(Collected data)
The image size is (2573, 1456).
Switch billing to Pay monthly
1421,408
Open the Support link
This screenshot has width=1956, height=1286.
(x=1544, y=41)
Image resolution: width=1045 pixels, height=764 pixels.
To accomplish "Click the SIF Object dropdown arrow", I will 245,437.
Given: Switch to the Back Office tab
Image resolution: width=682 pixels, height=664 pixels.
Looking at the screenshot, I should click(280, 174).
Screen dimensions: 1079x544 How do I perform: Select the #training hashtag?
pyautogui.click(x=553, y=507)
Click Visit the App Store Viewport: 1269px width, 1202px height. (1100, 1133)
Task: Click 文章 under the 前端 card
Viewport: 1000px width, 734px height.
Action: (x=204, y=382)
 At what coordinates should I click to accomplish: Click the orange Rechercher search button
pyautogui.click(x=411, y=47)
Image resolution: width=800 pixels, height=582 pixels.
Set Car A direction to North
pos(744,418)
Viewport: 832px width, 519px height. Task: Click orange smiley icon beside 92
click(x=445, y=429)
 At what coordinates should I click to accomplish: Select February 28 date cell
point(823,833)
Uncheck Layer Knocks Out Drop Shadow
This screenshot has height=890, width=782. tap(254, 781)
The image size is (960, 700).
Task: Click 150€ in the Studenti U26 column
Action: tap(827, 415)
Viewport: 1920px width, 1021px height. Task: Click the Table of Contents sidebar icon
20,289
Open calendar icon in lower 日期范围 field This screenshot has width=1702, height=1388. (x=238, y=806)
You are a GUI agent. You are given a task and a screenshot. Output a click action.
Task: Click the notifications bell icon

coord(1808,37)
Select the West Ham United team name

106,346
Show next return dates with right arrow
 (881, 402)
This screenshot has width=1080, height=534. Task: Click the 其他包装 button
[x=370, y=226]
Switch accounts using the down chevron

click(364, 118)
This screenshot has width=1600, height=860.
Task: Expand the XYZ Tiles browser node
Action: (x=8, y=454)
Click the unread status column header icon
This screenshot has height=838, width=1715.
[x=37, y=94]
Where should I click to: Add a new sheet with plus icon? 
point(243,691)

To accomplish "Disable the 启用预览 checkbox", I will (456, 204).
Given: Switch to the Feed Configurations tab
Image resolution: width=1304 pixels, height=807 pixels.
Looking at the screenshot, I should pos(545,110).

=== Exercise description ===
Please set down each of the entries above exactly as given.

=== Solution below ===
The image size is (2573, 1456).
Switch billing to Pay monthly
1421,408
Open the Support link
This screenshot has width=1956, height=1286.
(x=1544, y=41)
Image resolution: width=1045 pixels, height=764 pixels.
To accomplish "Click the SIF Object dropdown arrow", I will 245,437.
Given: Switch to the Back Office tab
Image resolution: width=682 pixels, height=664 pixels.
Looking at the screenshot, I should click(280, 174).
Screen dimensions: 1079x544 How do I perform: Select the #training hashtag?
pyautogui.click(x=553, y=507)
Click Visit the App Store Viewport: 1269px width, 1202px height. (1100, 1133)
Task: Click 文章 under the 前端 card
Viewport: 1000px width, 734px height.
Action: (x=204, y=382)
 At what coordinates should I click to accomplish: Click the orange Rechercher search button
pyautogui.click(x=411, y=47)
Image resolution: width=800 pixels, height=582 pixels.
Set Car A direction to North
pos(744,418)
Viewport: 832px width, 519px height. Task: Click orange smiley icon beside 92
click(x=445, y=429)
 At what coordinates should I click to accomplish: Select February 28 date cell
point(823,833)
Uncheck Layer Knocks Out Drop Shadow
This screenshot has height=890, width=782. tap(254, 781)
The image size is (960, 700).
Task: Click 150€ in the Studenti U26 column
Action: tap(827, 415)
Viewport: 1920px width, 1021px height. Task: Click the Table of Contents sidebar icon
20,289
Open calendar icon in lower 日期范围 field This screenshot has width=1702, height=1388. (x=238, y=806)
You are a GUI agent. You are given a task and a screenshot. Output a click action.
Task: Click the notifications bell icon

coord(1808,37)
Select the West Ham United team name

106,346
Show next return dates with right arrow
 (881, 402)
This screenshot has width=1080, height=534. Task: Click the 其他包装 button
[x=370, y=226]
Switch accounts using the down chevron

click(364, 118)
This screenshot has width=1600, height=860.
Task: Expand the XYZ Tiles browser node
Action: (x=8, y=454)
Click the unread status column header icon
This screenshot has height=838, width=1715.
[x=37, y=94]
Where should I click to: Add a new sheet with plus icon? 
point(243,691)

To accomplish "Disable the 启用预览 checkbox", I will (456, 204).
Given: Switch to the Feed Configurations tab
Image resolution: width=1304 pixels, height=807 pixels.
Looking at the screenshot, I should pos(545,110).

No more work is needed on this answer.